Mike Hawes, chief executive of UK auto industry group SMMT, welcomes the move, saying the government has “rightly listened to industry” and recognised the “intense pressure” manufacturers are facing. Yet, he calls for “greater action” to safeguard the industry’s competitiveness amid the “potentially severe headwinds.”

Others don’t believe that the move can necessarily help UK carmakers. “The UK car industry is an export industry, so they’re not directly affected by the EV targets,” says New AutoMotive’s Nelmes. “Changing a policy that governs the sale of vehicles is not really an effective way to help out carmakers here.”

A spokesperson for Transport & Environment (T&E) agrees, noting that weakening the ZEV mandate over the tariffs is “baffling,” especially since most UK car exports to the US are petrol and diesel. “Rolling back EV targets won’t protect those exports or jobs.”

While it was necessary to give original equipment manufacturers (OEMs) some flexibility amid the headwinds, Palmer adds the ZEV mandate also gives UK manufacturers “an edge in a very competitive world.”

“Allowing hybrids without a plug to be sold post 2030 is a big mistake; they are a combustion engine,” he cautions.

Some believe softening the targets would also impact the UK’s EV transition and its wider decarbonisation goals.

“The latest move to weaken the mandate will delay the EV transition by manufacturers,” the T&E spokesperson warns. “This is bad news for consumers as it will delay price reductions and the supply of affordable EVs. By adding yet more flexibilities for carmakers to comply, the government is wasting the opportunity to quickly decarbonise one of the biggest polluting sectors while making EVs more affordable.”

Echoing this, Nelmes says that while New AutoMotive previously expected around 4 million new electric cars to be registered in the UK between 2026 and 2029, this estimate will now likely be revised down by 500,000 electric cars. “That’s half a million cars worth of emissions. But also, half a million fewer households in the UK who are going to access the running cost savings of getting an EV.”

Yet, Mulcahy believes the transition to electrification is “inevitable.”

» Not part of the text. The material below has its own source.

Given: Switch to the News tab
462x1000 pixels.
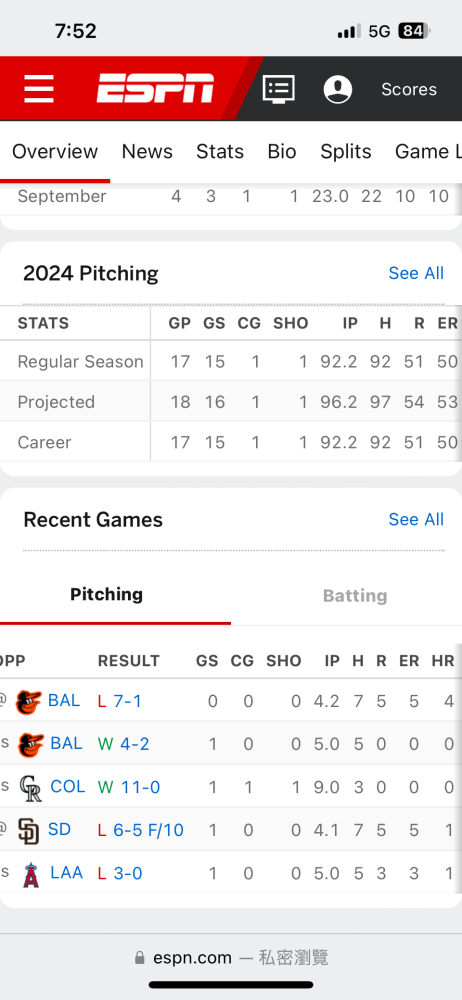Looking at the screenshot, I should pos(147,151).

“Where we will see some implications is if tariffs escalate further,” he notes. “Many incumbent OEMs have diverse supply chains and produce different components in a range of different countries. Therefore, a protracted trade war could reduce the competitiveness of some of the legacy automakers.”

As the global trade war intensifies and the tariff chaos continues, the auto industry needs more certainty and government support.

T&E calls for regulatory certainty and a robust industrial strategy to support domestic manufacturing and help companies stay competitive as the world shifts to electric. The group’s recommendations include reforming car taxation to encourage carmakers to bring smaller and affordable EV models to the market. Bringing forward additional policies to advance the development of the charging network in underserved areas, as well as introducing standardised battery health testing and information, will also be important.

“In this vastly changed world, a package of measures is needed to support manufacturing, especially the supply chain, so our industry can deliver the economic growth, jobs and investment the country needs,” concludes SMMT’s Hawes.